* _Task objective_
Transcribe the data exactly.
**** Data extracts
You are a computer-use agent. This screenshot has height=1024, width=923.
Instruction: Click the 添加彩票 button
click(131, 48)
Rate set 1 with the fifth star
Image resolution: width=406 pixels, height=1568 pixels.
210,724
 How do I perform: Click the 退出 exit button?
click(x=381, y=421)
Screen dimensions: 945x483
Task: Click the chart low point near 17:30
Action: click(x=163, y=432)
********
* _Answer area_
You are a computer-use agent. This screenshot has height=1024, width=923.
Instruction: Click the 添加彩票 button
click(131, 48)
Rate set 1 with the fifth star
Image resolution: width=406 pixels, height=1568 pixels.
210,724
 How do I perform: Click the 退出 exit button?
click(x=381, y=421)
Screen dimensions: 945x483
Task: Click the chart low point near 17:30
Action: click(x=163, y=432)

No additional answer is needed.